### Task brief
All lines of the records below that contain the word "Given" must be listed.

[Items listed in a dataset]
******

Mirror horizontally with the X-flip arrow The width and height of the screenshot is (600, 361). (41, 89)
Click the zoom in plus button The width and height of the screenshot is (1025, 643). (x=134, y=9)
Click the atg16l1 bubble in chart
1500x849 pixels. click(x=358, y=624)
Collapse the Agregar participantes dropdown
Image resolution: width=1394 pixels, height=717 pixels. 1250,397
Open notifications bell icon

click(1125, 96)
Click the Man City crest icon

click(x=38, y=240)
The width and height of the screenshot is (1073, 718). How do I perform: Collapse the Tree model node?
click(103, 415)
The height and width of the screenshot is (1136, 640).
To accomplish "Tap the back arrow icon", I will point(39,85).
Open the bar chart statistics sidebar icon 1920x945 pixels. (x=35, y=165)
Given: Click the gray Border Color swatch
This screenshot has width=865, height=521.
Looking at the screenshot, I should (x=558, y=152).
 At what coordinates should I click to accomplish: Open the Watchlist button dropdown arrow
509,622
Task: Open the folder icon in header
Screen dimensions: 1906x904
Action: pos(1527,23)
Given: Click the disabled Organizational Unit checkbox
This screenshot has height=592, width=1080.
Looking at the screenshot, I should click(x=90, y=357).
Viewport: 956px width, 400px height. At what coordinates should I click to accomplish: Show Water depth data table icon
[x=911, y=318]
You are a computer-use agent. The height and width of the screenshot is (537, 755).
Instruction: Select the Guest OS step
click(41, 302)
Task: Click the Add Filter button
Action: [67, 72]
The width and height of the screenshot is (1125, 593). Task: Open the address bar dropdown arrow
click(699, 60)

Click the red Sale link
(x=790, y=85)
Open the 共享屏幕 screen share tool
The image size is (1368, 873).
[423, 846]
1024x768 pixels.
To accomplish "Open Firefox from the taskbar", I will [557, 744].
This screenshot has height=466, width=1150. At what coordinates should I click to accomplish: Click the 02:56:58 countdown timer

******

### Expected output
Given: Click the gray Border Color swatch
Given: Click the disabled Organizational Unit checkbox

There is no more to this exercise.